Calcium Signaling

Question 1

1. Describe the functions of cytoplasmic Ca2+ ion buffers and how these buffers affect cytoplasmic Ca2+ signals.

Answer 1

• Ca doesn’t need enzymes but rather just enters Ca from sources (ER/SR, nuclear envelope, mt, and extracellular Ca) and leaves into sinks (same things).
• Cellular Ca buffers are proteins that bind Ca and help with Ca signaling.
• Buffers in cytoplasm (like parvalbumin) restrict the spatial and temporal spread of Ca and serve as temporary storage site for Ca while the slow transport processes are operating –> create distinct signaling domains.
• In ER/SR lumen, high-capacity, low affinity buffers (like calsequestrin) allow large quantities of Ca to be stored without generation of a large gradient in the concentration of free Ca.

Question 2

2. Describe the routes by which extracellular Ca2+ enters the cytoplasm, the routes by which Ca2+ moves out of the ER/SR into the cytoplasm, and the routes by which Ca2+ is extruded from the cytoplasm (a) into the extracellular space and (b) into the lumen of the ER/SR.

Answer 2

-From sources –> Ca Ion channels (passive, electrochemically downhill)
-plasma membrane has VG (when depolarized) and LG (nACh or glutamate)
-Ca channels, as well as store-operated Ca channels (like Orai1; depends on depletion of Ca from ER/SR to work)–> from outside cell into cytoplasm
-ER/SR (and nuclear envelope) –> IP3 receptors (as cleaved from PLC?),
RyR’s –> Ca moves from lumen into cytoplasm.
-mt has a uniporter and a permeability transition pore (but direction depends on Ca gradient)

Into sinks –> uses transporters (active, against electrochemical gradient, slower than ion channels)
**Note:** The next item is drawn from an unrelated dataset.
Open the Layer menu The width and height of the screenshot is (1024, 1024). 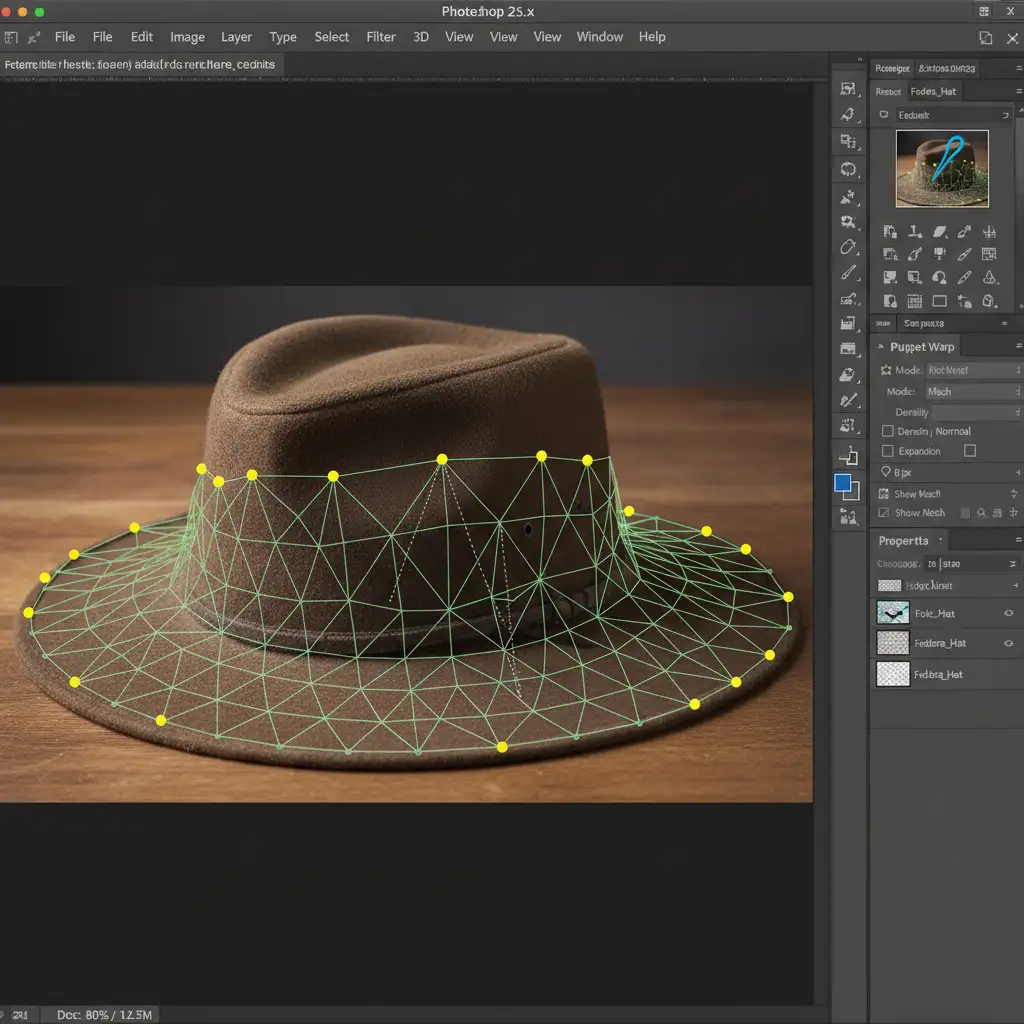click(236, 37)
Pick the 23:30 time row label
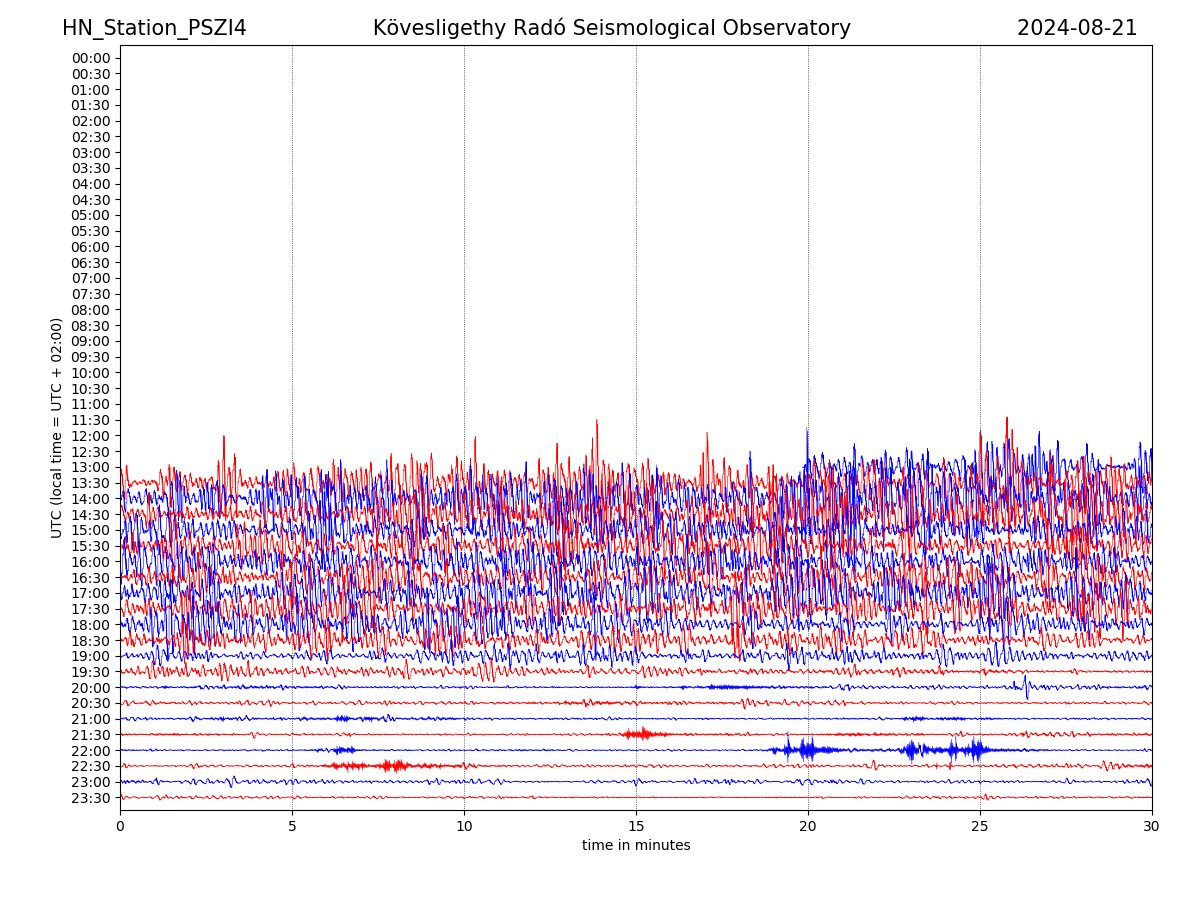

• Ca pumps use ATP to move Ca into ECF or into lumen of ER/SR (like SERCA pumps).
• SERCa ATPase at ER/SR and PMCa ATPase at plasma membrane (gets Ca into ECF).
• Na/Ca exchangers move Ca to ECF or into mt (3Na for 1Ca) –> derives energy from Na.
• mt uniporter can move Ca into mt if gradient favors this

Question 3

3. Describe EF hands and C2 domains, identify the archetypical protein that contains EF hands and the archetypical protein that contains a C2 domain, and determine whether these domains are present in other proteins.

Answer 3

Effectors can impact:

• surface membrane potential (Ca channels and Ca-activated channels –>neuronal bursting and cardiac pacemaking)
• PKC (translocation to membrane)
• synaptotagmin (Ca-dependent fusion of synaptic vesicles)
• calmodulin (multiple downstream targets)
• bind of Ca causes C2 domains to associate with plasma membrane:
• in PKC, there are C2 domains that influence phosphatidylserine (?) and cause translocation to membrane
• in synaptotagmin, there are also C2 domains that Ca binds to activate the protein (can bind 3 Ca ions)
• **so these C2 domains are heavily conserved
• Calmodulin is also strongly conserved–> contains 4 “EF-hands” that are Ca binding sites, and each Ca molecule coordinated with 5 oxygens.
• Calmodulin binds to and confers Ca regulation to many other proteins (like ion channels, kinases, phosphatases, PDEs) –> EF hand in calmodulin found in lots of other Ca effectors (like parvalbumin, calpain, and troponin).
• can have Ca-binding motifs that are not like C2 or EF-hands.

How does Ca trigger both contraction and relaxation?

• maintained depol. activates VG Ca channels –> triggers release of Ca from nearby RyR’s –> causes global Ca increase and smooth muscle contraction
• RyR causes large localized Ca increase –> causes hyperpolarization via activation of Ca-activated K+ channel –> closes VG Ca channels and causes smooth muscle relaxation

Ca and helper T-lymphocytes:

• peptide/MHC complex binds T-cell receptor’s membrane
  
  • TCR’s aggregate –> activation of Tyr kinase
  • this activates PLC –> cleaves PIP2 into IP3 (which activates IP3R’s in ER and depletion of ER Ca store) and DAG.
  • a store-operated Ca channel in the plasma membrane gets activated (SOC), causes Ca influx into cell. Ca-calmodulin binds calcineurin, which can dephosphorylate NFAT –>: goes to nucleus and increases transcription of IL-2
• Mutations in RyR2 (cardiac) causes familial polymorphic ventricular tachycardia.
• Ca release via RyR2 generally synchronized with Ca entering during cardiac AP.
• Mutations –> delayed release –>delayed depolarization via Na/Ca exchanger –> arrhythmia.